(Required task): Copy out the data from the line containing "Select the ΝΟΤΟΣ group header" through the line containing "Click the first_name field label", leaving out the pictures.

(Stored records):
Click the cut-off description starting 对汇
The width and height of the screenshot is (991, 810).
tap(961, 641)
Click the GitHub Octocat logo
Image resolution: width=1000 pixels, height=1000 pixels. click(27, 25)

* * *

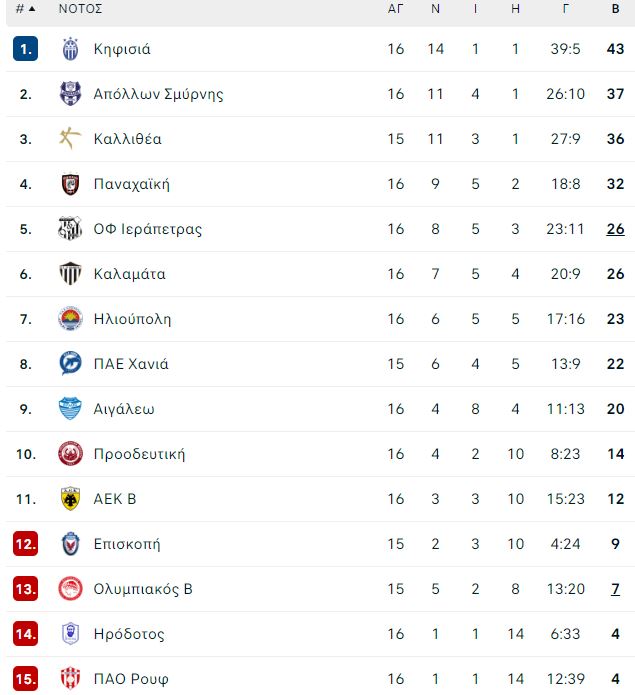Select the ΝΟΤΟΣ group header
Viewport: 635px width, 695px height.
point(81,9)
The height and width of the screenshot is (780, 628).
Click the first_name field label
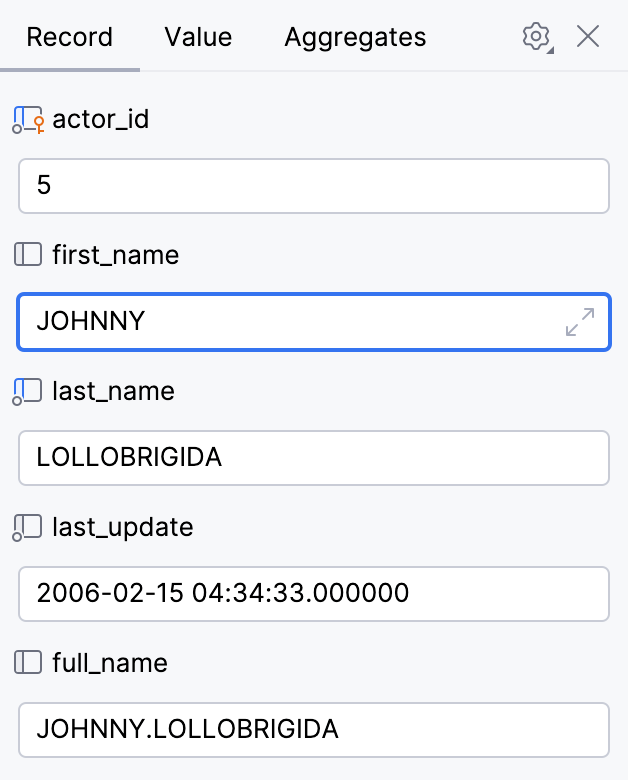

==

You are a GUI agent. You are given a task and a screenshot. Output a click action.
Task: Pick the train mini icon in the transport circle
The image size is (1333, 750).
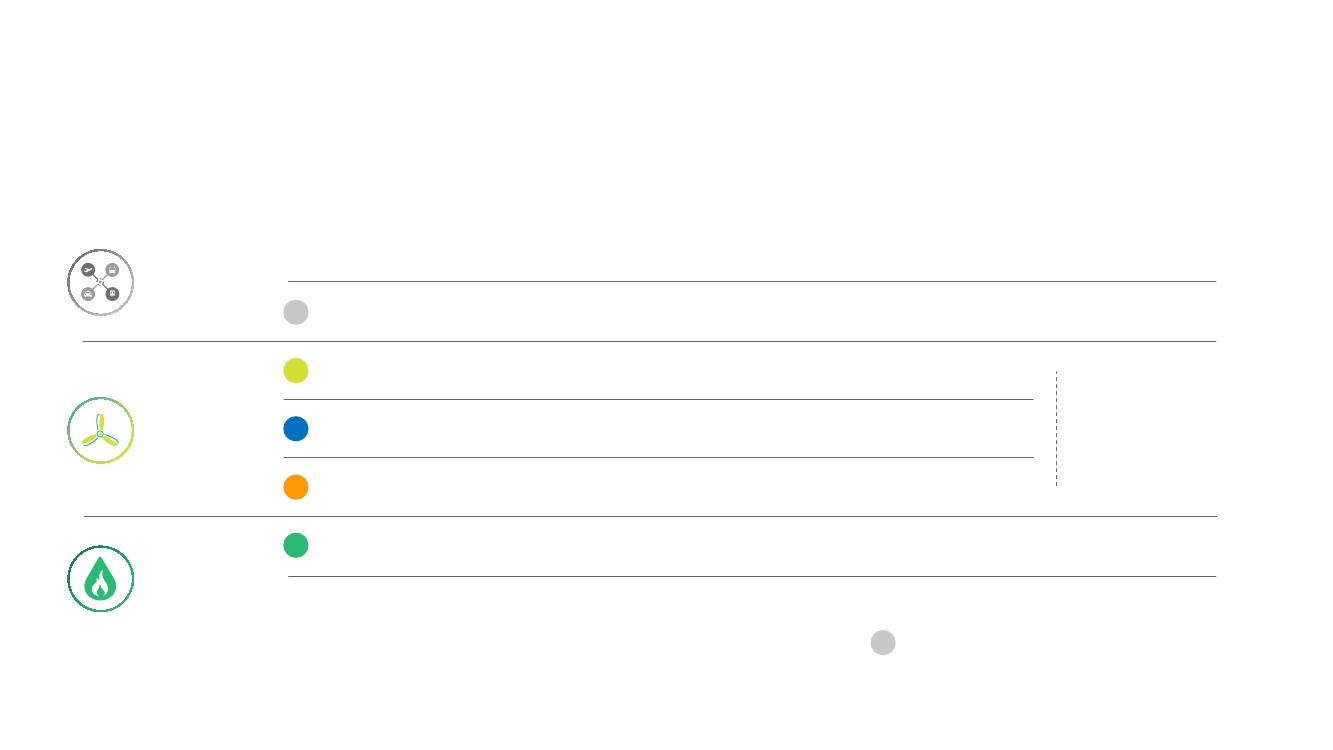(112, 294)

(Expected output):
Select the ΝΟΤΟΣ group header
Viewport: 635px width, 695px height.
point(81,9)
The height and width of the screenshot is (780, 628).
Click the first_name field label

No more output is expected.